The process of polymerizing a protein by a ribosome, using a messenger RNA (mRNA) as the corresponding template, is called translation. Ribosome may be regarded as a molecular motor for which the mRNA template serves also as the track. Often several ribosomes may translate the same (mRNA) simultaneously. The ribosomes bound simultaneously to a single mRNA transcript are the members of a polyribosome (or, simply, polysome). Experimentally measured polysome profile gives the distribution of polysome sizes. Recently a breakthrough in determining the instantaneous positions of the ribosomes on a given mRNA track has been achieved and the technique is called ribosome profiling ( Ingolia et al., 2009 and Guo et al., 2010). Motivated by the success of these techniques, we have studied the spatio-temporal organization of ribosomes by extending a theoretical model that we have reported elsewhere (Sharma and Chowdhury, 2011). This extended version of our model incorporates not only (i) mechano-chemical cycle of individual ribomes, and (ii) their steric interactions, but also (iii) the effects of (a) kinetic proofreading, (b) translational infidelity, (c) ribosome recycling, and (d) sequence inhomogeneities. The theoretical framework developed here will serve in guiding further experiments and in analyzing the data to gain deep insight into various kinetic processes involved in translation.

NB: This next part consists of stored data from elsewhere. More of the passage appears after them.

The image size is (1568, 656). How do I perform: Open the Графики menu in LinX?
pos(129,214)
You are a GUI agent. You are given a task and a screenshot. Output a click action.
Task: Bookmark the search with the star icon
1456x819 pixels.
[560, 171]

► Our model of translation captures the largest number of features of the mechano-chemical cycle of individual ribosomes.
► We model ribosome recycling assuming a simple, but realistic, prescription.
► Our model incorporates inter-ribosome steric interactions on a mRNA transcript.
► We also explore the effects of sequence inhomoneity of the mRNA.
► Our new predictions can be tested using the recently developed “ribosome profiling” technique.